La interna peronista en Jujuy pasó de las discusiones políticas a los tribunales, y el olor a «quemado» llega hasta la Legislatura. Fuerza Patria denunció una persecución judicial descarada por parte de la diputada Noemí Isasmendi contra la militante Luli Quispe, en lo que calificaron como un acto de «bajeza total».
«Ahora sabemos para quién trabaja»
El repudio de la agrupación no tuvo filtros. Apuntaron directamente contra el giro político de la legisladora, que tras entrar por el kirchnerismo, hoy se acomoda en la «comodidad individual» de su banca:
- Militancia vs. Casta: Cuestionan que Isasmendi use su tiempo para judicializar peleas internas en lugar de denunciar los sueldos de hambre o la corrupción.

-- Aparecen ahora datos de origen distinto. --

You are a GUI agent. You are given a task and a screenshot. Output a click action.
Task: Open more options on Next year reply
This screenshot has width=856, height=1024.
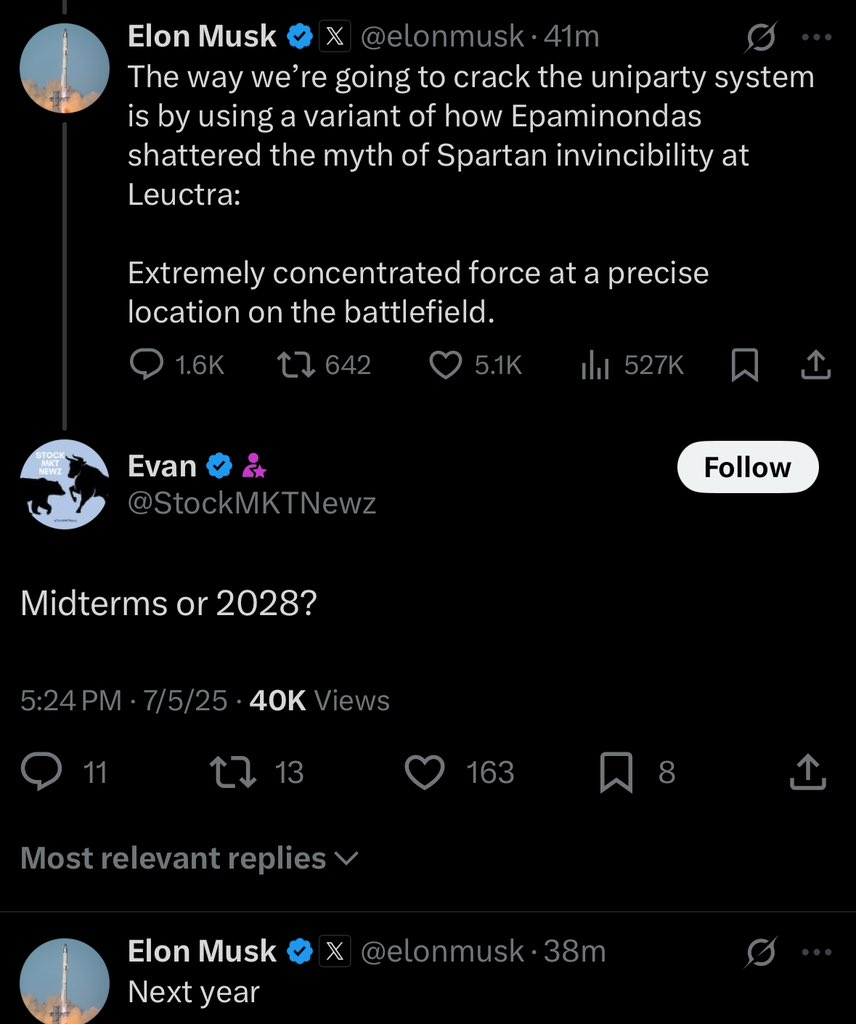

- El método Morales: La acusación es grave; dicen que la diputada adoptó las mismas herramientas de amedrentamiento judicial que el radicalismo usó durante la última década en Jujuy.
- La prueba del delito: Según el comunicado, Isasmendi entregó capturas de pantalla de grupos de WhatsApp políticos para armar una causa penal contra una compañera.
Ética de bolsillo
Para el peronismo crítico, el caso de Isasmendi es el síntoma de una enfermedad mayor: la fragilidad ética de quienes llegan al poder y se olvidan de las bases. «Se cansan de denunciar privilegios antes de asumir, pero una vez adentro, los usan para callar voces críticas», sentenciaron desde Fuerza Patria.
La guerra está declarada: de un lado, la militancia de a pie; del otro, una diputada que, según denuncian, eligió el bando de la persecución.